▶ [EXERCISE AIM] Copy the listing lines word for word, beginning at the line that contains "Given: Click the help" and stopping after the line that contains "Looking at the", and leave the pictures out.

## begin PROVIDED MATERIAL

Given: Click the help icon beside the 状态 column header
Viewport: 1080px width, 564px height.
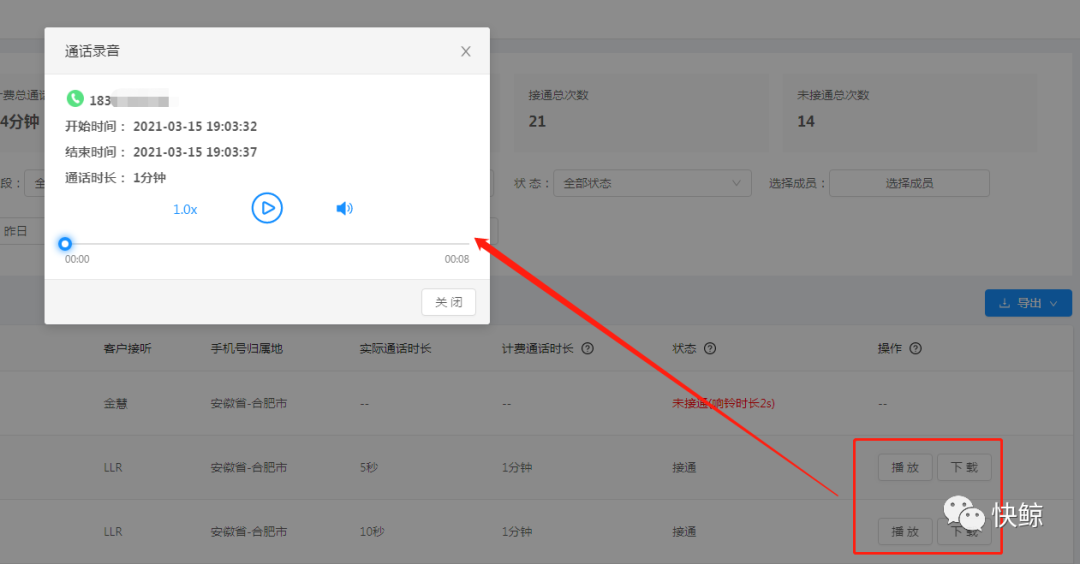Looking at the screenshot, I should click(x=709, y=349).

## end PROVIDED MATERIAL
## begin PROVIDED MATERIAL

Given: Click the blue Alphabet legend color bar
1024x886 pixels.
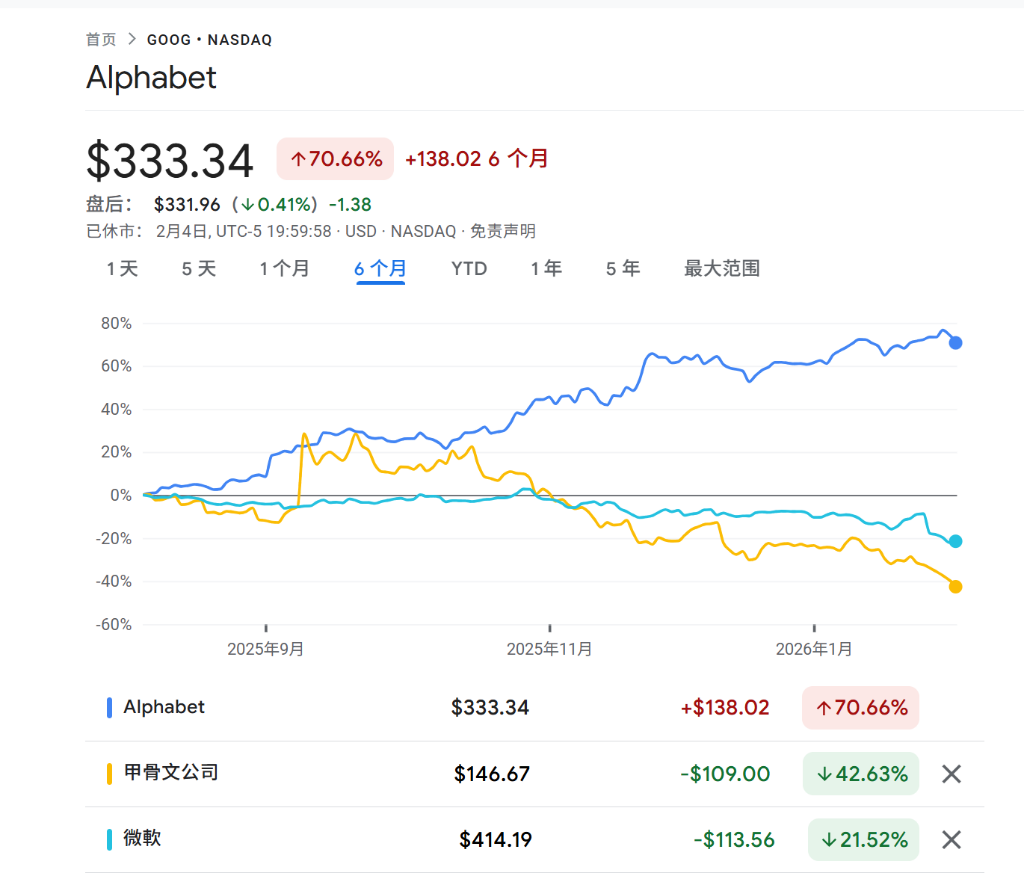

## end PROVIDED MATERIAL

▶ [CORRECT ANSWER]
Given: Click the help icon beside the 状态 column header
Viewport: 1080px width, 564px height.
Looking at the screenshot, I should click(x=709, y=349).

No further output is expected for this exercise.